The tale recorded by Zosimus
Gerontius, who had abandoned the pass of Thermopylæ, took no measures to defend the Isthmus of Corinth, or the difficult passes of Mount Geranion, so that Alaric marched unopposed into the Peloponnesus, and, in a short time, captured every city in it without meeting with any resistance. Corinth, Argos, and Sparta, were all plundered by the Goths. The security in which Greece had long remained, and the policy of the government, which discouraged their independent institutions, had conspired to leave the province without protection, and the people without arms. The facility which Alaric met with in effecting his conquest, and his views, which were directed to obtain an establishment in the empire as an imperial officer or feudatory governor, rendered the conduct of his army not that of avowed enemies. Yet it often happened that they laid waste everything in the line of their march, burned villages, and massacred the inhabitants.

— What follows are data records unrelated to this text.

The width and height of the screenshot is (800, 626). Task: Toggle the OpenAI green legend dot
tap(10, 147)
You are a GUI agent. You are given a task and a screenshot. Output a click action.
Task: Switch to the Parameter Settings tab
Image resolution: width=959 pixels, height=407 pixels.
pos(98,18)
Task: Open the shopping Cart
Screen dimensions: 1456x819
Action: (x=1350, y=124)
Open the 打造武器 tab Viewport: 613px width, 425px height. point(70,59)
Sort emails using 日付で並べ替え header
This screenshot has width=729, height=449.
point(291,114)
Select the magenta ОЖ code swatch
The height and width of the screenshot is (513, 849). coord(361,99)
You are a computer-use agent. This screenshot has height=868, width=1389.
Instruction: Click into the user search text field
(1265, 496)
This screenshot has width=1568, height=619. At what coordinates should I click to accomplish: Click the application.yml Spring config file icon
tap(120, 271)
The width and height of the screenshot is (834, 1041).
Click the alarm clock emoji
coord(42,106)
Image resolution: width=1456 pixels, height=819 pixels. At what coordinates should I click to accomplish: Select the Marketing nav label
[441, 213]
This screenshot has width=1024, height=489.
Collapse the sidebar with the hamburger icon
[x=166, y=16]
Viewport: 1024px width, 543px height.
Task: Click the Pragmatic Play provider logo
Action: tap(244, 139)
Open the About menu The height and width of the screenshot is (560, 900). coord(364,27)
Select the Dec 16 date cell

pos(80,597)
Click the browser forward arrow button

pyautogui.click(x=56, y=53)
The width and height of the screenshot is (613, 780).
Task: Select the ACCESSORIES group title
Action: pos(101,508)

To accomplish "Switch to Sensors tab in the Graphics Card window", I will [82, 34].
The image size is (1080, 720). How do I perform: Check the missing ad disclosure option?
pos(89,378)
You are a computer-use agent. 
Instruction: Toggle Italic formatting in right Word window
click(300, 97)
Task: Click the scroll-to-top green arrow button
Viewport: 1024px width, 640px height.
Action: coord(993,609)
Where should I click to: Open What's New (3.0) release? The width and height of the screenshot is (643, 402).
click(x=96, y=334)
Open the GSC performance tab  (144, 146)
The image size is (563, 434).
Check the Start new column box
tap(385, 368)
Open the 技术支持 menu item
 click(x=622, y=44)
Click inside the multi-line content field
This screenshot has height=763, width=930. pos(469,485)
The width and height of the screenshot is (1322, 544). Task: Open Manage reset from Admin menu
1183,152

Alaric passed the winter in the Peloponnesus without encountering any opposition from the people; yet many of the Greek cities still kept a body of municipal police, which might surely have taken the field, had the imperial officers performed their duty and endeavoured to organise a regular resistance in the country districts. The moderation of the Goth, and the treason of the Roman governor, seem both attested by this circumstance. The government of the Eastern Empire had fallen into such disorder at the commencement of the reign of Arcadius, that even after Rufinus had been assassinated by the army the new ministers of the empire gave themselves very little concern about the fate of Greece.
Honorius had a more able, active, and ambitious minister in Stilicho, and he determined to punish the Goths for their audacity in daring to establish themselves in the empire without the imperial authority. Stilicho had attempted to save Thessaly in the preceding year, but had been compelled to return to Italy, after he had reached Thessalonica, by an express order of the emperor Arcadius, or rather of his minister Rufinus. In the spring of the year 396, he assembled a fleet at Ravenna, and transported his army directly to Corinth, which the Goths do not appear to have garrisoned, and where, probably, the Roman governor still resided. Stilicho’s army, aided by the inhabitants, soon cleared the open country of the Gothic bands, and Alaric drew together the remains of his diminished army in the elevated plain of Mount Pholoe, which has since served as a point of retreat for the northern invaders of Greece. Stilicho contented himself with occupying the passes with his army; but his carelessness, or the relaxed discipline of his troops, soon afforded the watchful Alaric an opportunity of escaping with his army, of carrying off all the plunder which they had collected, and, by forced marches, of gaining the Isthmus of Corinth.